■ PROVIDED DATA
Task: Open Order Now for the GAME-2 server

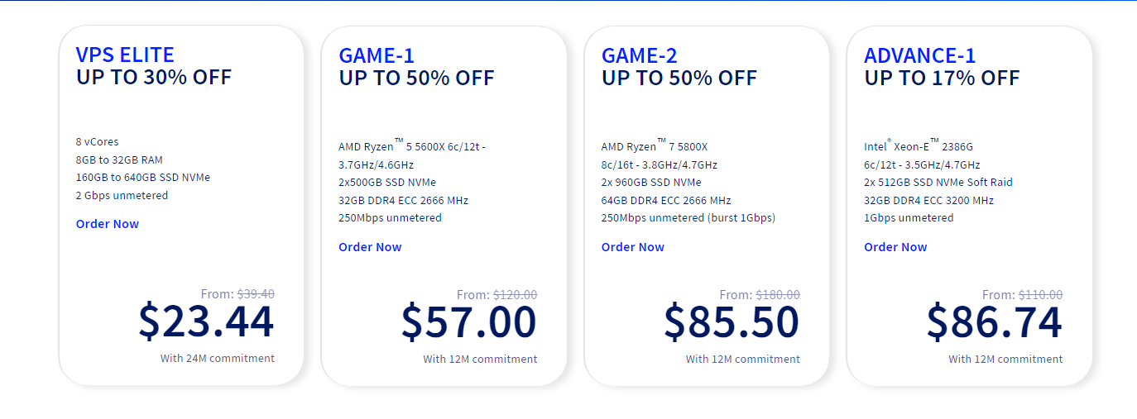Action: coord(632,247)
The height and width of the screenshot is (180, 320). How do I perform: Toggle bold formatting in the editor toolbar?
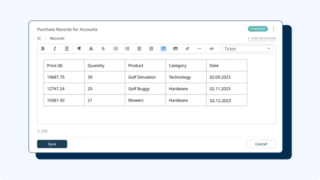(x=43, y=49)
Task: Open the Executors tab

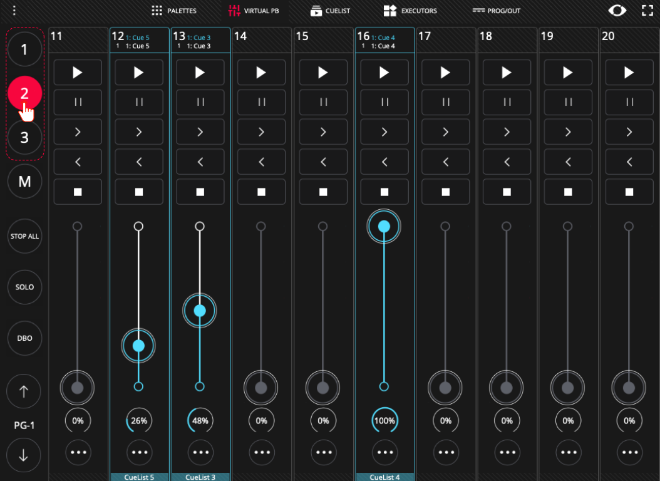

---

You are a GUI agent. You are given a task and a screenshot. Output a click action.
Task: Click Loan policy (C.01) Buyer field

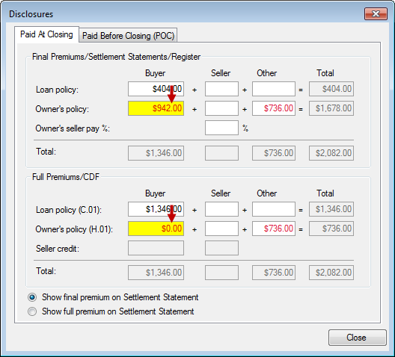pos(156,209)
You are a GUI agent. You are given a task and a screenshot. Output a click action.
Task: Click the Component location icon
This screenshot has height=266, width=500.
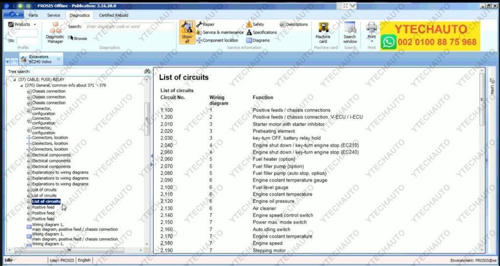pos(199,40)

...

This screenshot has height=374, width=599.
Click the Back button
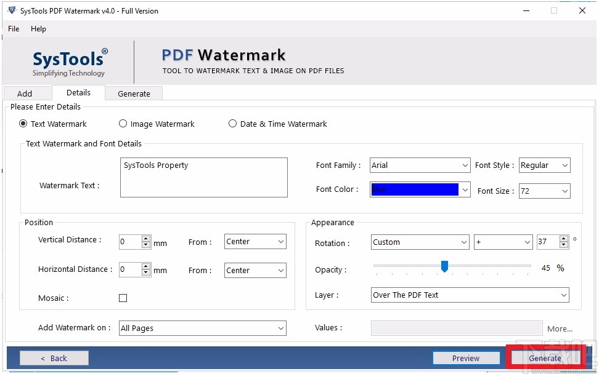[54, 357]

■ WHAT IS EXPECTED
The line holding "The height and" starts the copy and the line holding "Task: Open the Executors tab" ends it. Repeat those two lines above and all between them exactly, leaving out pictures.

■ EXPECTED ANSWER
The height and width of the screenshot is (180, 320). How do I perform: Toggle bold formatting in the editor toolbar?
(x=43, y=49)
Task: Open the Executors tab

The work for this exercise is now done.